Коротко взлаяла и тут же умолкла собака. Загремела цепь поводка, – и снова короткое тявканье. И тишина.
– Собак, что ли, душит? – прошептал Квятковский.
Ещё через минуту раздался приглушённый голос:
– Это вы, вашбродь? В темноте не разберу…
Едва слышный стук, возня, и снова тишина.
Потом громкий вскрик – и сразу несколько человек с топотом пробежали по двору. Внезапно раскудахтались куры, да так, что на соседних дачах подняли лай собаки.
– Тьфу ты, чёрт! Теперь не расслышишь ничего, – выругался Квятковский.
Он приподнялся, выглянул из-за ствола огромной сосны. Загорелся свет в окне противоположной дачи. Стукнула дверь.
– Это тот, что дрова колол… – сказал Александр.
Куры, наконец, успокоились, и понемногу начал стихать собачий лай. Шпик, коловший дрова, вышел за калитку в переулок. Остановился. Он курил цигарку; красный светлячок время от времени взлетал и опускался.
– Ишь, бдительный какой… – прошептал Квятковский и замер: какая-то чёрная тень беззвучно метнулась к шпику.
Огонёк взлетел высоко, выше головы, – и отлетел в сторону, погас. Раздался хрип и тяжкий вздох. Потом – шум, как будто волокли что-то тяжёлое.
– Господи! – вымолвил Квятковский. – Да он же его придушил! И назад, во двор, втащил!..
Теперь они оба поднялись на ноги. Прячась за деревьями, выглянули. Ждали долго, но в переулке больше не было ни единого шороха, ни одного движения.
– «…Есть на Во-олге утёс… Ди-иким мо-охом оброс!..» – донёс ветерок издалека. На этом песня, наконец, закончилась.
Подождали ещё.
– Ну, брат, я думаю, пора выходить, – шепнул Квятковский. – А то мы его прокараулим…
Две смутные тени отделились от сосен и появились в переулке.
Уже начинало светать.
Пригнувшись, вдоль забора перебежали к воротам дачи. Пресняков ухватился за верхний край руками, подтянулся.
Квятковский молча ждал, поддерживая Преснякова за ноги.
– Вымерли все, что ли… – прошептал Пресняков, бесшумно опустившись на землю.
– Ладно, – ответил Квятковский. – Рискнём… Подсади-ка меня…
Он встал на спину Преснякова, перевалился через забор и исчез.

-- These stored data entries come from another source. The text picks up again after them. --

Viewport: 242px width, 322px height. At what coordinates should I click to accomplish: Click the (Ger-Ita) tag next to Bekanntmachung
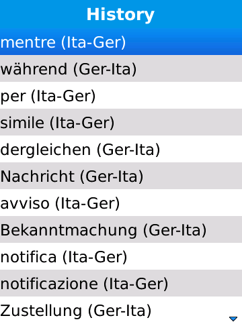[x=175, y=230]
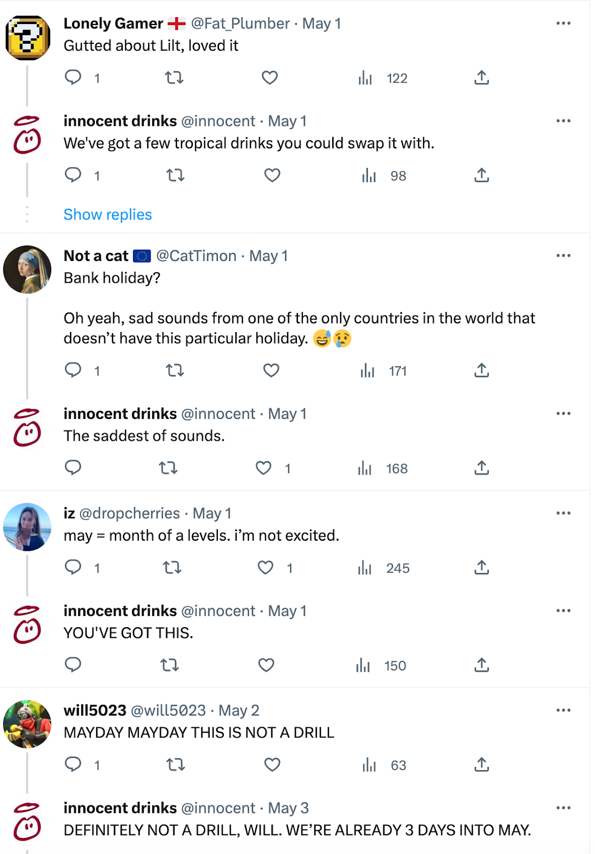Reply to Lonely Gamer's Lilt tweet
Screen dimensions: 595x854
(x=73, y=78)
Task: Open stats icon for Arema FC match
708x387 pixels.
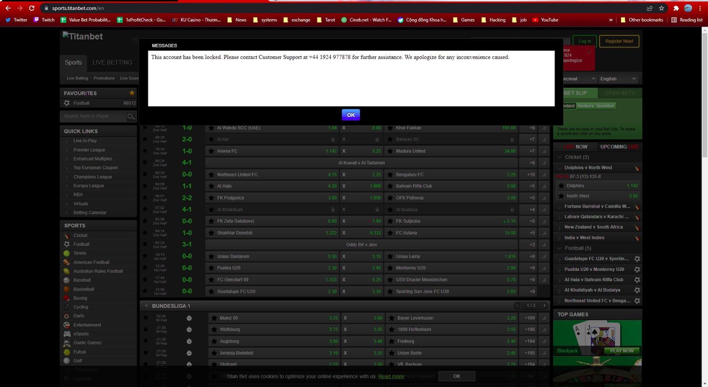Action: pos(544,151)
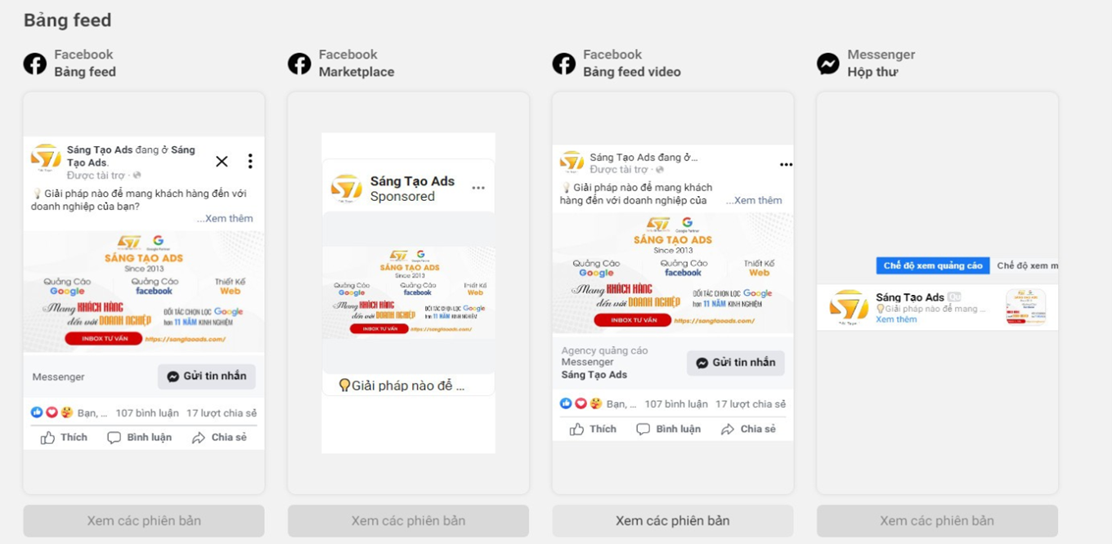This screenshot has width=1112, height=544.
Task: Click "Gửi tin nhắn" button in feed ad
Action: [x=207, y=377]
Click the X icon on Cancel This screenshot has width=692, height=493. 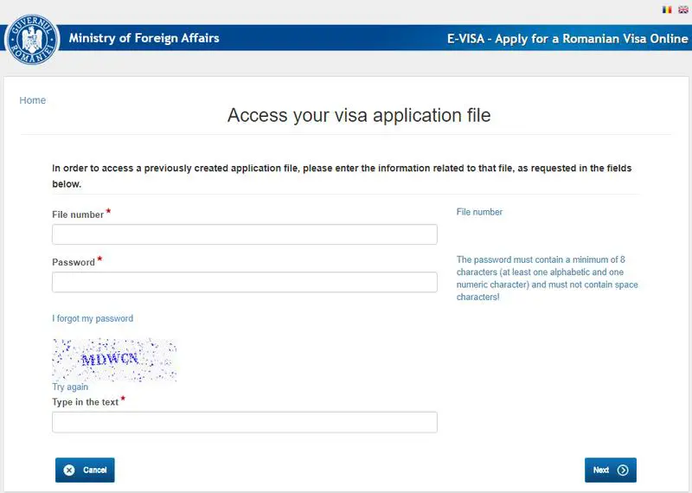coord(69,470)
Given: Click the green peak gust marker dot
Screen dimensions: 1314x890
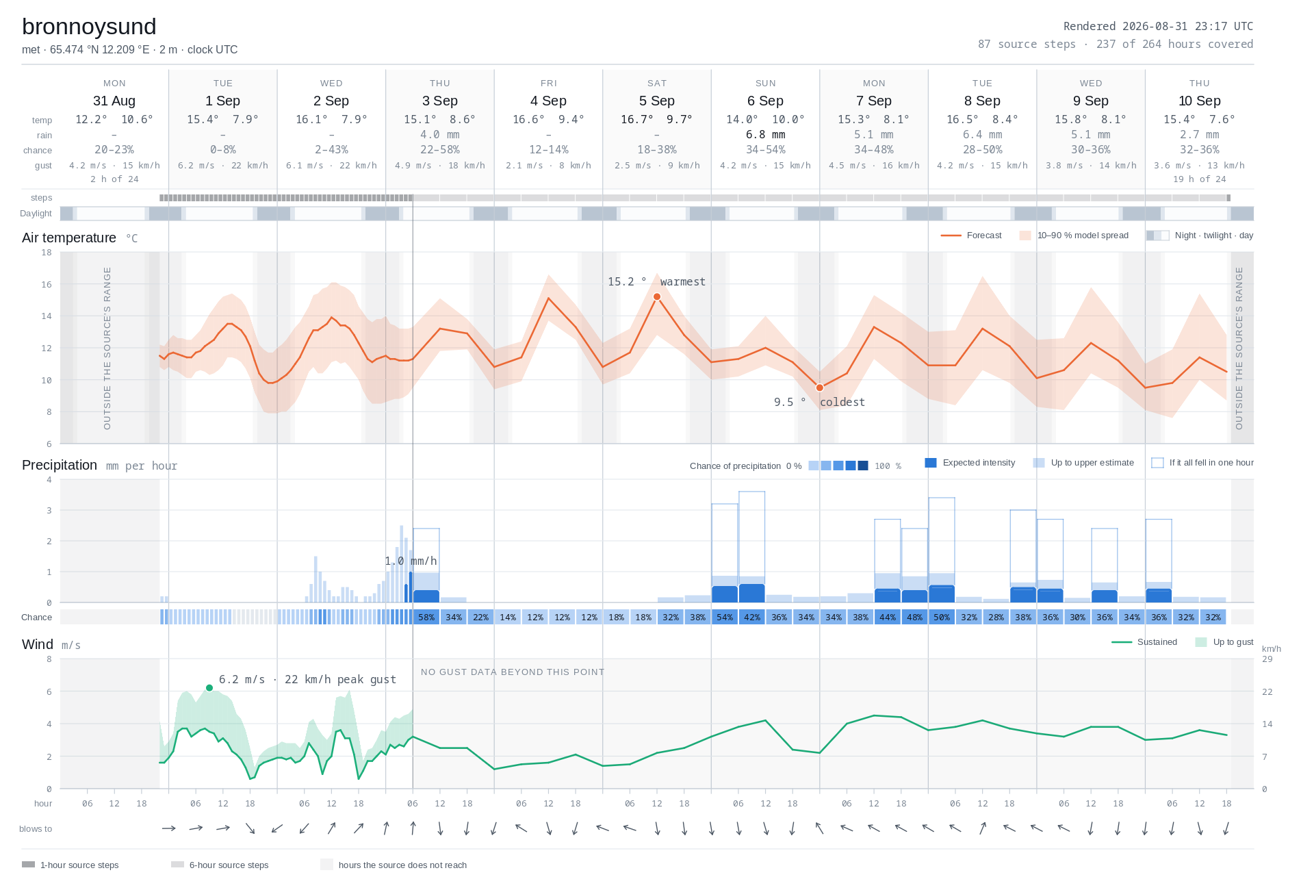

Некоторое время стояла тишина. Потом послышались осторожные шаги. Скрипнул засов, крашенные металлические ворота открылись. В бледном свете начинавшегося утра лицо Квятковского казалось совсем белым.
– Зайди, – тихо сказал он.
Пресняков скользнул во двор, сделал шаг-другой вперёд, и чуть не упал, запнувшись обо что-то.
– Осторожно, – шепнул Квятковский. – Тут, брат, такое…
Поперёк дорожки ничком лежал человек. Одна рука отброшена в сторону, другая подвёрнута. Что-то липкое и чёрное натекло вокруг.
Пресняков нагнулся, протянул палец, коснулся лужи и отпрянул:
– Кровь!
– Ч-ш-ш! – снова зашипел Квятковский. – Что ты, как барышня? Тут всюду кровь…
Они двинулись к веранде. На дорожке лежали ещё два трупа. И четвёртый – на крылечке веранды, головой вниз. Белая рубаха светилась в полутьме. Человек глядел в небо застывшими, выкаченными от ужаса глазами.
Обойти труп было нельзя: пришлось перешагивать. Квятковский запнулся о ноги убитого. Посмотрел.
– Сапоги офицерские…
Пресняков тоже перешагнул. Оглянулся на двор. Под забором, откинув лапы, лежал матёрый кудлатый волкодав. Из-под него тоже натекло чёрное, липкое…
– Словно мясник прошёл, – тихо проговорил Пресняков. – Пойдём в дом?
– Нет, – ответил Квятковский. – Ты лучше здесь постой, да не на виду: пригнись на всякий случай. А я дом осмотрю.
Он вернулся через минуту, ещё бледнее прежнего.
– Ещё двое в кроватях зарезаны. В мансарде пусто, окно открыто… Куда Убивец мог пойти?